Huzzah! Chicago's MSM Bloggers

I have little doubt that someone in the Chicago contingent of the Washington press corps will write something to annoy me by sundown, but I just have to take a moment to post my appreciation of Lynn Sweet of your Chicago Sun-Times and the denizens of The Swamp at your Chicago Tribune for regularly posting raw information on their blogs.

Yesterday, as I watched numerous bloggers pontificate about Sen. Obama's speech about religion and politics, I realized that most were commenting on the media coverage of the speech and not the actual speech itself.

Yes, the same bloggers who cry to high heaven that the main stream media produces biased stories treated the wire service version of the speech, i.e. Obama "chastised" secular Democrats, as gospel truth. Like the prisoners in Plato's cave, those bloggers presumed to fully understand the nature of Sen. Obama's entire speech when they only saw its shadow -- the AP account of the speech.

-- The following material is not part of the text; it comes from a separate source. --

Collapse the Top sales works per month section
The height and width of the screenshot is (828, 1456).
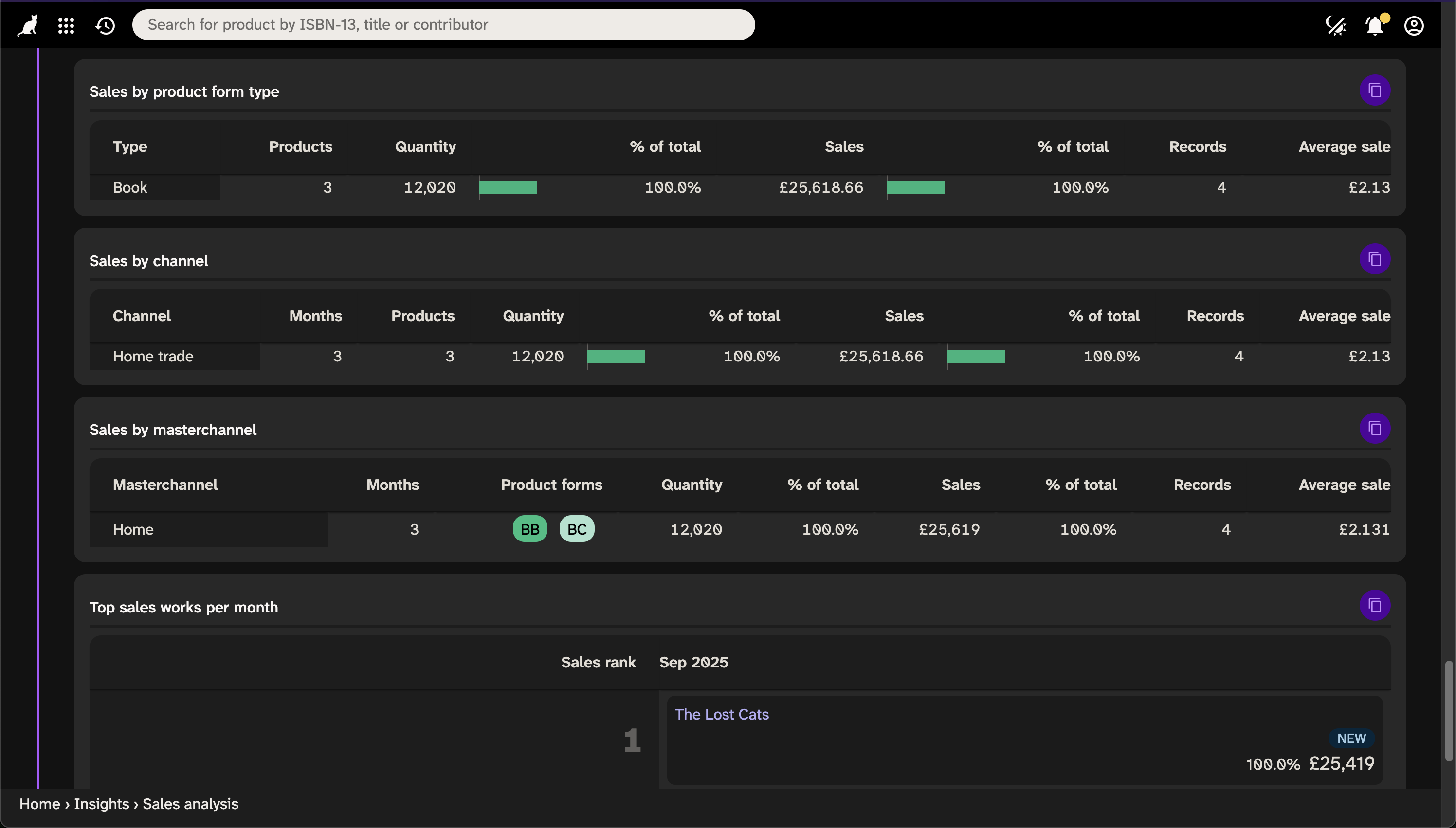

But some of us, were able to look at the entire speech and place Sen. Obama's remarks about embracing evangelicals into a larger context. And we were able to do that because Lynn Sweet posted the entire speech on her blog. The full text is now available at Sen. Obama's site, but for much of the day Ms. Sweet's blog was the only source for bloggers and others who wanted to see what was behind the press coverage.

And today in The Swamp, Mark Silva has posted the data from a new Los Angeles Tiimes/Bloomberg poll on Mr. Bush's performance and the high price of gasoline.

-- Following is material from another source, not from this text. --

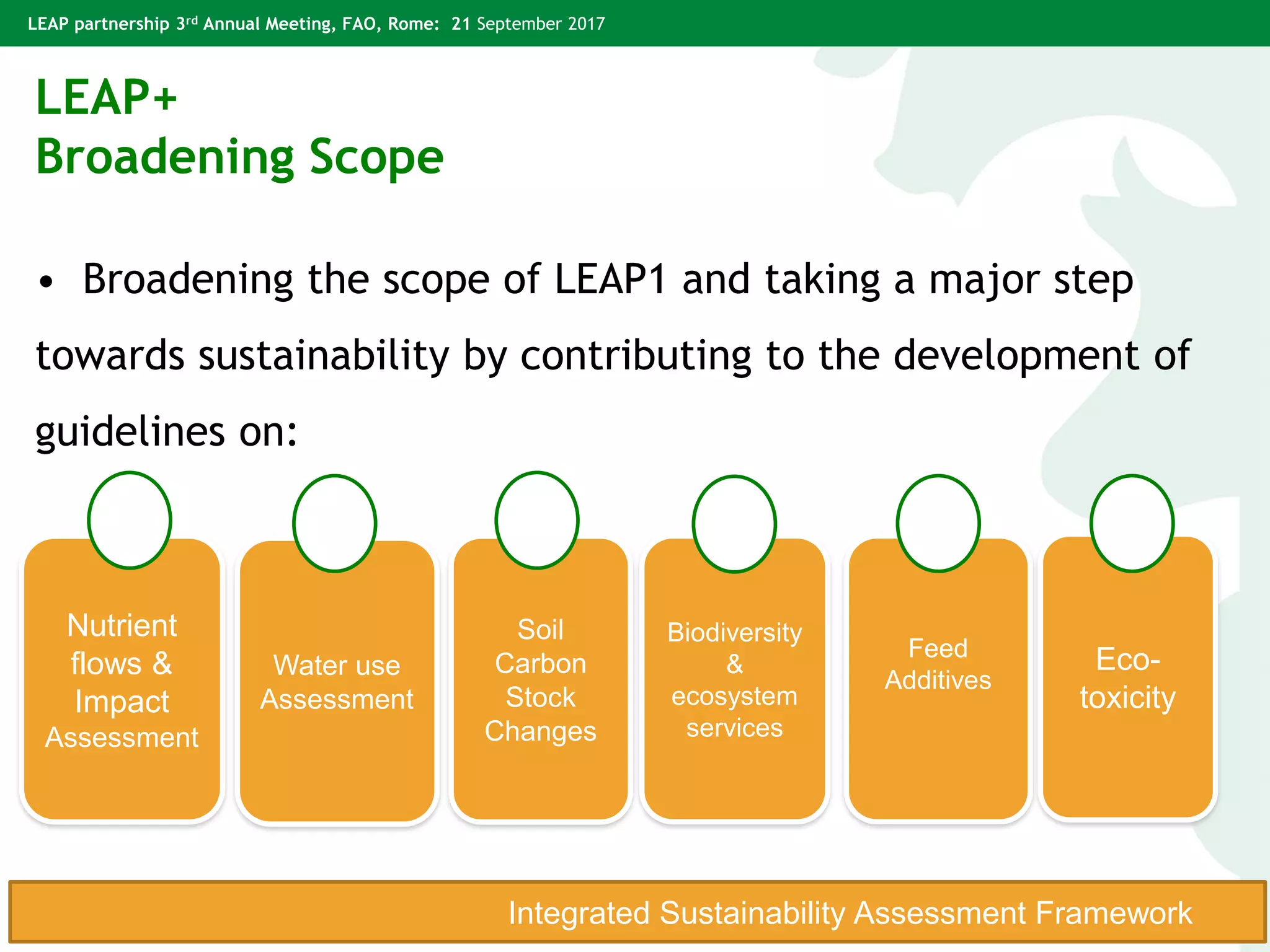Select the Biodiversity & ecosystem services card

point(734,681)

While some complain about the awkward format created by so many columns of numbers in a blog, I for one am pleased that the raw data is out there for regular citizens to analyze if we chose to. Personally, I would rather post an Obama speech exegisis than delve into the possible meaning poll numbers but this kind of democratization of information is vital and appreciated.

So hats off to the Sun-Times and Tribune D.C. bloggers for this valuable -- but too often unheralded -- service to their readers.